Néanmoins, le parcours de Mbs n’est pas seulement une prudente opération d’image après les dures critiques internationales suscitées par l’affaire Khashoggi (2). Il présente aussi une dimension (géo)politique importante. Ce voyage intervient à un moment de fortes tensions dans la région, l’Inde et l’Iran étant aux prises avec divers problèmes de sécurité, respectivement dans les zones frontalières du Cachemire et du Baloutchistan où des groupes militants sont actifs et ont récemment mené des attentats-suicides. Les gouvernements de New Delhi et de Téhéran ont accusé Islamabad et son protecteur saoudien de financer ces groupes. Des tensions qui n’épargnent pas la Chine et l’Inde sur les questions frontalières tibétaines ou la rébellion afghane. Ainsi, le voyage de Mbs est est une tentative de faire de l’Arabie Saoudite un acteur asiatique influent capable de contrebalancer le rôle de l’Iran dans la région. Une concurrence qui n’est donc pas seulement politique, mais qui, dans le cas d’acteurs comme l’Arabie saoudite, l’Iran, la Chine et l’Inde, a aussi des dimensions stratégiques, étant donné que certaines dynamiques s’ancrent dans le trafic maritime à l’ouest de l’océan Indien. Un exemple concret est le cas du port de Gwadar au Pakistan, construit par la Chine pour renforcer sa projection maritime internationale dans le cadre de l’initiative One Belt, One Road, et dans lequel Riyad vise à avoir un quota de participation pour différencier son trafic maritime par la construction d’un complexe pétrolier dans cette ville pakistanaise. Un autre cas analogue concerne l’élargissement du port de Chabahar en Iran, qui aurait un impact direct sur les stratégies sino-saoudiennes à Gwadar. Dans le même temps, la position de Riyad dans les discussions avec ses homologues chinois et pakistanais concernant la construction d’une base de missiles dans la région de Gwadar (3) ne devrait pas être surprenante.
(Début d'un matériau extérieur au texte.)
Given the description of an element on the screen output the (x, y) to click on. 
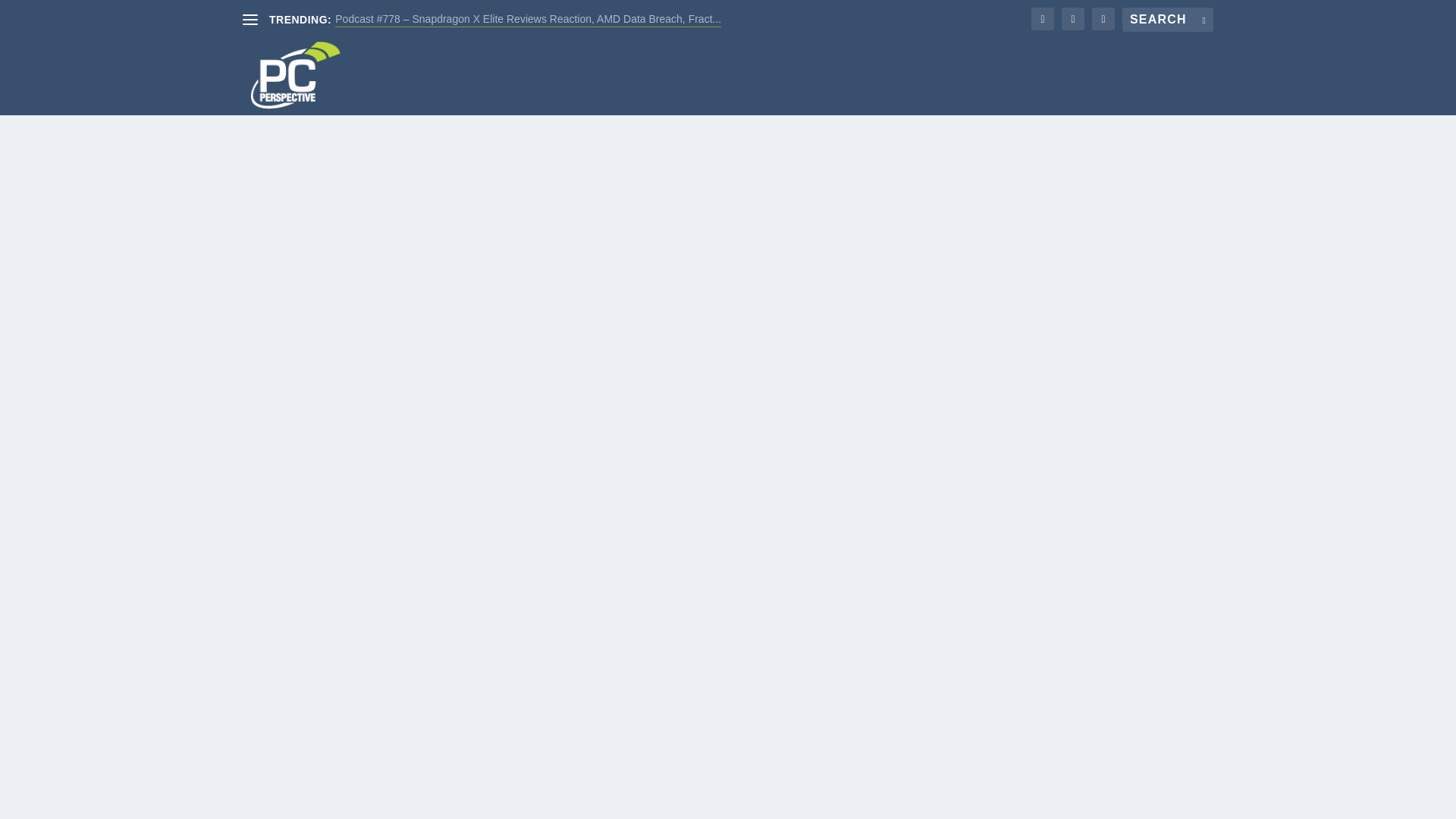
Search for: (1167, 19)
Given the description of an element on the screen output the (x, y) to click on. 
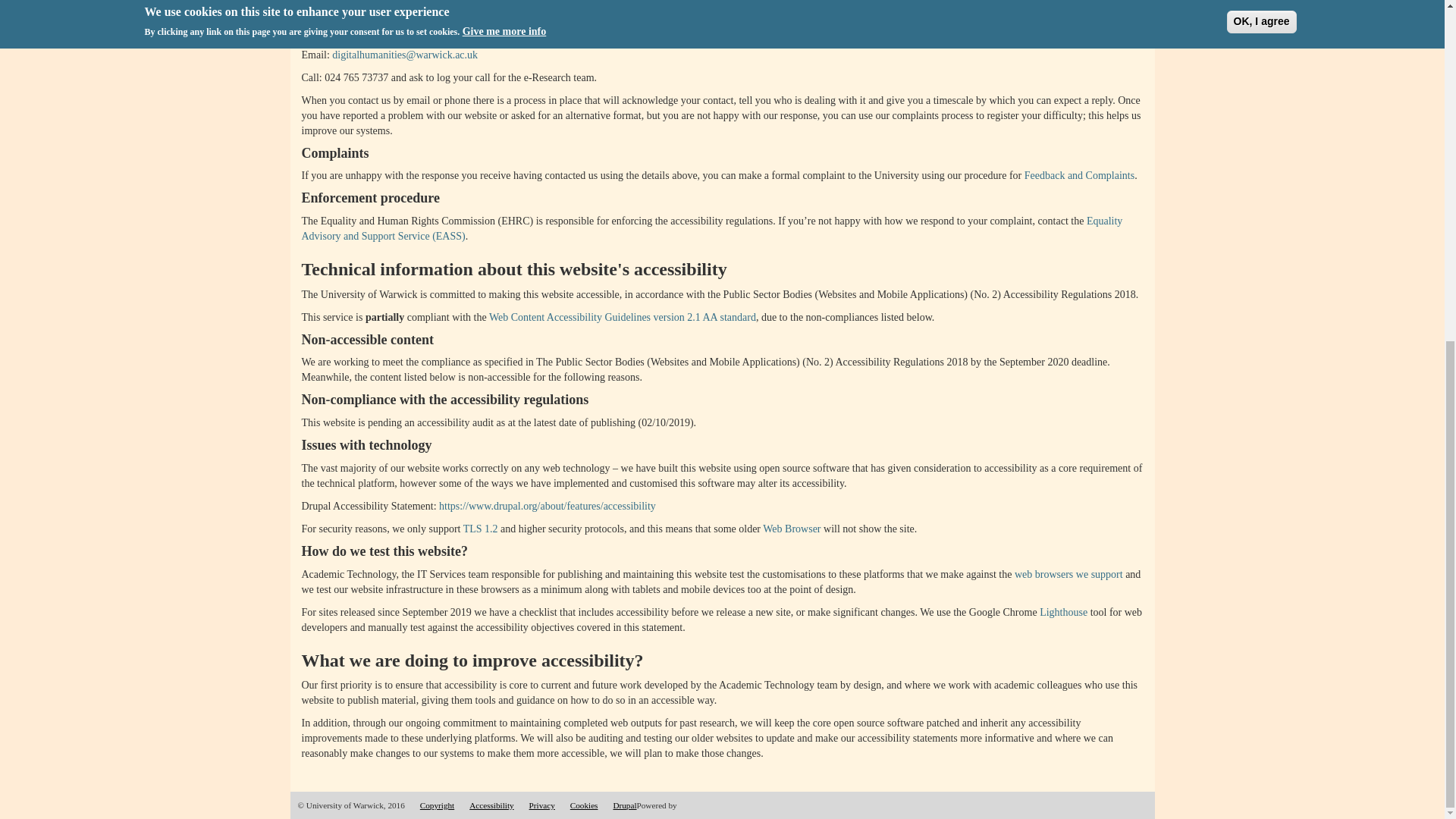
Web Browser (791, 528)
TLS 1.2 (480, 528)
Web Content Accessibility Guidelines version 2.1 AA standard (622, 317)
Accessibility information (490, 805)
Privacy (541, 805)
Cookies (584, 805)
Drupal (624, 805)
Lighthouse (1063, 612)
Accessibility (490, 805)
Feedback and Complaints (1079, 174)
web browsers we support (1068, 573)
Copyright (437, 805)
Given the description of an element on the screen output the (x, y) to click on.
Ces réunions montrent ainsi comment la diplomatie saoudienne envisage des options plus stratégiques pour se doter de nouveaux points forts dans sa concurrence avec l’Iran. Le Moyen-Orient ne suffit pas et la Corne de l’Afrique n’était qu’un apéritif de l’affrontement. La véritable bataille aura lieu dans le bassin occidental de l’océan Indien.

Perspectives :

  • Les investissements et les accords énergétiques sont au coeur de la stratégie saoudienne, mais il est indéniable que la dynamique géopolitique a un poids significatif dans la diplomatie de Riyad. On peut ainsi expliquer l’étape pakistanaise par l’opposition à l’Iran.
  • Les visites mettent également en évidence une méfiance marquée entre les parties et un climat sous-jacent de concurrence transrégionale. L’objectif final pour Riyad, comme pour l’Iran, est d’être le garant des routes maritimes internationales énergétiques et commerciales entre l’Europe et l’Asie.
  • En ce sens, si le Pakistan représente le paradigme de la confrontation géopolitique entre Saoudiens et Iraniens, la Chine est la variable qui peut définir les succès ou non d’une des deux parties, étant officiellement un partenaire commercial (et donc aussi politique) des deux acteurs. La préférence de l’un ou de l’autre sera un facteur déterminant de réussite.

Sources :

  1. DENTICE Giuseppe, Arabie Saoudite : le “Davos du désert” dans l’ombre de l’affaire Khashoggi, La Lettre du lundi, édition 30, 28 octobre 2018.
  2. DENTICE Giuseppe, Visite diplomatique (à obstacles) pour Mohammed bin Salman, La Lettre du lundi, édition 35, 2 décembre 2018.
  3. RIEDEL Bruce, Saudi crown prince looks to Asia trip to boost image, Al-Monitor, 13 février 2019.